About truth and history

This week I went to the cinema to see that new movie "Kamienie na szaniec", which I promised to describe in my next note. Well, I saw it, I liked it, and now I'm going to join the discussion about that controversial film of Robert Gliński.

When I left the cinema, I was confused. The last 30 minutes I was crying, almost all the time, and it was hard for me to be objective, because I saw a person that I know being tortured (I know, I really know that it was not real!), and I can't watch scenes like that at all, even if it's a murderer being tortured. Now, after few days, I can say that I really enjoyed the movie. According to me, it was a good way to show to the public a piece of history in a little bit different way. I think that music was the best element from the movie - the scenes with fight between boys and of sabotage, they were purely modern and energetic. It was a better choice than it would be a music from those times.

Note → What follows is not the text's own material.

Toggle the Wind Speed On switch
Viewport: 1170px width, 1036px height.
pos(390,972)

I think that music was the only modern part of the film, I mean, I don't understand why many ex-soldiers and scouts from Szare Szeregi, who have participated in a Second World War, claim that this movie is a lie, that scouts didn't behave or dress this way. Actually I think that their clothes are pretty out of date, nobody would dress like that today and I know them from other war movies. And I truly believe that the moral aspect during war was kind of strict, but I also believe that scouts were human and they might have had girlfriends and KISS THEM.

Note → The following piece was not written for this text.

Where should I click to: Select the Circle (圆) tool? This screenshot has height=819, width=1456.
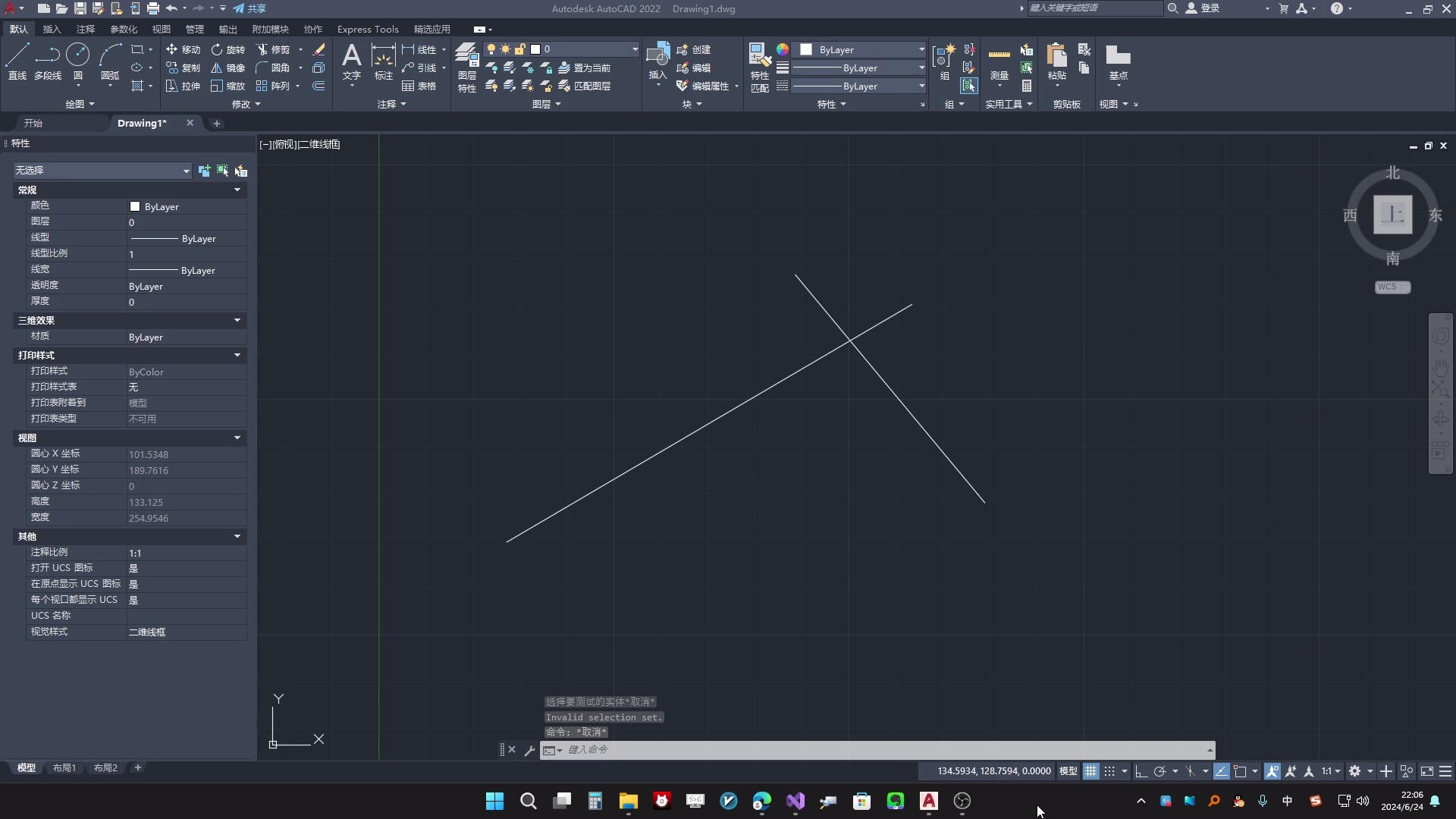[x=77, y=56]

"Kamienie na szaniec" were made to show some history and the fact, that these young boys were just like us, while they were having fun or saving their country, and fighting for survive. It was a feature film - a director Robert Gliński has to repeat this all the time - based on historical events and a book of Aleksander Kamiński. That's why it was not supposed to be the same thing as a book, it was more modern version, but true. I think that the actors who performed the leading roles, did great jobs, and it was their first big debut. Congrats for them and the director!

PS The only thing that I would change, were some conversations with huigh language. I mean, I know, they were all the time close to death, but were they seriously talking like that?